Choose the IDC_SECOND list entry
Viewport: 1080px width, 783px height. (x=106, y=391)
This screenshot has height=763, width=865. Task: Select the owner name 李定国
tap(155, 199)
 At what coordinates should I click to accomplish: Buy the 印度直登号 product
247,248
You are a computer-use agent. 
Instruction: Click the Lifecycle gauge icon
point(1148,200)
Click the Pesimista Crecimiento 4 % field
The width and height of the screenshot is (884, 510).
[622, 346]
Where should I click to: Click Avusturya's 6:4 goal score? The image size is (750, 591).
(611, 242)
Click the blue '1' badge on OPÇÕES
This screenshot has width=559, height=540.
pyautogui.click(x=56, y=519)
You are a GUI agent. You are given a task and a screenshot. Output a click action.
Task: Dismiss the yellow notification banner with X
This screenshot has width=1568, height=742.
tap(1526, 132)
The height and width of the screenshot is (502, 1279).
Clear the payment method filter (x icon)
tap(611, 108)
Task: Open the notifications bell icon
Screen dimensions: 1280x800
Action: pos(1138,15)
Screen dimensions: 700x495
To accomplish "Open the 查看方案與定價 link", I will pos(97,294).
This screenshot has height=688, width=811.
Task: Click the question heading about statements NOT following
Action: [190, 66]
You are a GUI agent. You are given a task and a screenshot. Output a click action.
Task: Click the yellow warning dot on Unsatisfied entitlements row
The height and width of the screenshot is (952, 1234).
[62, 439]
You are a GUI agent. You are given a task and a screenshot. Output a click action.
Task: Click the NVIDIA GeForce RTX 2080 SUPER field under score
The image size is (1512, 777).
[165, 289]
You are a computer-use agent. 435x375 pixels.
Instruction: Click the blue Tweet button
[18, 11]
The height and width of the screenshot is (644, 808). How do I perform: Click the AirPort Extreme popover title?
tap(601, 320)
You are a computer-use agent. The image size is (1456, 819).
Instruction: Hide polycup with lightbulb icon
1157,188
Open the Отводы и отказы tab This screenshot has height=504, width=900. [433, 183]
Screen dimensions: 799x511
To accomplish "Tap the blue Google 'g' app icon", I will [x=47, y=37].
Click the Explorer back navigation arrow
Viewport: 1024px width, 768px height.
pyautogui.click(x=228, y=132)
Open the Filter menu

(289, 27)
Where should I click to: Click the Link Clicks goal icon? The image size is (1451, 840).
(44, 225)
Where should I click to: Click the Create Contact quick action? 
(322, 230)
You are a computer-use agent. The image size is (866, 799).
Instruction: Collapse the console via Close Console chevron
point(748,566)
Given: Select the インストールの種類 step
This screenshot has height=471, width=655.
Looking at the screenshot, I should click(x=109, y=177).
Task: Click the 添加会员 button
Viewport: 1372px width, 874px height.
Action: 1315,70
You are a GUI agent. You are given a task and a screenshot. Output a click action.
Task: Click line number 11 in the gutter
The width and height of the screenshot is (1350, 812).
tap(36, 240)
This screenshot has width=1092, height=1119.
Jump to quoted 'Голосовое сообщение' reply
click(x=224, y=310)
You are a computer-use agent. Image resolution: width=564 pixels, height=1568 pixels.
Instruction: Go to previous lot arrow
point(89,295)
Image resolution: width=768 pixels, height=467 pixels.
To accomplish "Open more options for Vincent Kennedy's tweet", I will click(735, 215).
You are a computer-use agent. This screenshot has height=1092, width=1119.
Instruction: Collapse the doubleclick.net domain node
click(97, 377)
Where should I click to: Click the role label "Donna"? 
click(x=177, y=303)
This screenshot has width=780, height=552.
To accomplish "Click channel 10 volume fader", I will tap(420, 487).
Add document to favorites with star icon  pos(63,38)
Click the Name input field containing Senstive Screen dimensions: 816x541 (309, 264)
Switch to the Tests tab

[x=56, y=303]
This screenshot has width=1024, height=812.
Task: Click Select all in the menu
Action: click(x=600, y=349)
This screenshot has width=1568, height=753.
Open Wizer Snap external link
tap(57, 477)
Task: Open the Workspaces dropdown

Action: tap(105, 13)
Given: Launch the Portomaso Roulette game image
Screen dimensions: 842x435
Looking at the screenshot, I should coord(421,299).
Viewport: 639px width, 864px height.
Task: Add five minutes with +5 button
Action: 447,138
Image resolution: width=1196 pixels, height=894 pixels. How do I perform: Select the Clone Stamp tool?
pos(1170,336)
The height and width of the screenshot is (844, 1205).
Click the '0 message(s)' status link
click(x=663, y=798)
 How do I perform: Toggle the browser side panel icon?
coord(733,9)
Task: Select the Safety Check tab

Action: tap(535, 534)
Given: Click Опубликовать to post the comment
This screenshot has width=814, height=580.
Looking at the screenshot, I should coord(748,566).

- _Goal_
Please reproduce these records with "Instruction" swapped for "Command" throughout and everything else left as it is.

- _Completed exercise_
Choose the IDC_SECOND list entry
Viewport: 1080px width, 783px height. (x=106, y=391)
This screenshot has height=763, width=865. Task: Select the owner name 李定国
tap(155, 199)
 At what coordinates should I click to accomplish: Buy the 印度直登号 product
247,248
You are a computer-use agent. 
Command: Click the Lifecycle gauge icon
point(1148,200)
Click the Pesimista Crecimiento 4 % field
The width and height of the screenshot is (884, 510).
[622, 346]
Where should I click to: Click Avusturya's 6:4 goal score? The image size is (750, 591).
(611, 242)
Click the blue '1' badge on OPÇÕES
This screenshot has width=559, height=540.
pyautogui.click(x=56, y=519)
You are a GUI agent. You are given a task and a screenshot. Output a click action.
Task: Dismiss the yellow notification banner with X
This screenshot has width=1568, height=742.
tap(1526, 132)
The height and width of the screenshot is (502, 1279).
Clear the payment method filter (x icon)
tap(611, 108)
Task: Open the notifications bell icon
Screen dimensions: 1280x800
Action: pos(1138,15)
Screen dimensions: 700x495
To accomplish "Open the 查看方案與定價 link", I will pos(97,294).
This screenshot has height=688, width=811.
Task: Click the question heading about statements NOT following
Action: [190, 66]
You are a GUI agent. You are given a task and a screenshot. Output a click action.
Task: Click the yellow warning dot on Unsatisfied entitlements row
The height and width of the screenshot is (952, 1234).
[62, 439]
You are a GUI agent. You are given a task and a screenshot. Output a click action.
Task: Click the NVIDIA GeForce RTX 2080 SUPER field under score
The image size is (1512, 777).
[165, 289]
You are a computer-use agent. 435x375 pixels.
Command: Click the blue Tweet button
[18, 11]
The height and width of the screenshot is (644, 808). How do I perform: Click the AirPort Extreme popover title?
tap(601, 320)
You are a computer-use agent. The image size is (1456, 819).
Command: Hide polycup with lightbulb icon
1157,188
Open the Отводы и отказы tab This screenshot has height=504, width=900. [433, 183]
Screen dimensions: 799x511
To accomplish "Tap the blue Google 'g' app icon", I will [x=47, y=37].
Click the Explorer back navigation arrow
Viewport: 1024px width, 768px height.
pyautogui.click(x=228, y=132)
Open the Filter menu

(289, 27)
Where should I click to: Click the Link Clicks goal icon? The image size is (1451, 840).
(44, 225)
Where should I click to: Click the Create Contact quick action? 
(322, 230)
You are a computer-use agent. The image size is (866, 799).
Command: Collapse the console via Close Console chevron
point(748,566)
Given: Select the インストールの種類 step
This screenshot has height=471, width=655.
Looking at the screenshot, I should click(x=109, y=177).
Task: Click the 添加会员 button
Viewport: 1372px width, 874px height.
Action: 1315,70
You are a GUI agent. You are given a task and a screenshot. Output a click action.
Task: Click line number 11 in the gutter
The width and height of the screenshot is (1350, 812).
tap(36, 240)
This screenshot has width=1092, height=1119.
Jump to quoted 'Голосовое сообщение' reply
click(x=224, y=310)
You are a computer-use agent. Image resolution: width=564 pixels, height=1568 pixels.
Command: Go to previous lot arrow
point(89,295)
Image resolution: width=768 pixels, height=467 pixels.
To accomplish "Open more options for Vincent Kennedy's tweet", I will click(735, 215).
You are a computer-use agent. This screenshot has height=1092, width=1119.
Command: Collapse the doubleclick.net domain node
click(97, 377)
Where should I click to: Click the role label "Donna"? 
click(x=177, y=303)
This screenshot has width=780, height=552.
To accomplish "Click channel 10 volume fader", I will tap(420, 487).
Add document to favorites with star icon  pos(63,38)
Click the Name input field containing Senstive Screen dimensions: 816x541 (309, 264)
Switch to the Tests tab

[x=56, y=303]
This screenshot has width=1024, height=812.
Task: Click Select all in the menu
Action: click(x=600, y=349)
This screenshot has width=1568, height=753.
Open Wizer Snap external link
tap(57, 477)
Task: Open the Workspaces dropdown

Action: tap(105, 13)
Given: Launch the Portomaso Roulette game image
Screen dimensions: 842x435
Looking at the screenshot, I should coord(421,299).
Viewport: 639px width, 864px height.
Task: Add five minutes with +5 button
Action: 447,138
Image resolution: width=1196 pixels, height=894 pixels. How do I perform: Select the Clone Stamp tool?
pos(1170,336)
The height and width of the screenshot is (844, 1205).
Click the '0 message(s)' status link
click(x=663, y=798)
 How do I perform: Toggle the browser side panel icon?
coord(733,9)
Task: Select the Safety Check tab

Action: tap(535, 534)
Given: Click Опубликовать to post the comment
This screenshot has width=814, height=580.
Looking at the screenshot, I should coord(748,566).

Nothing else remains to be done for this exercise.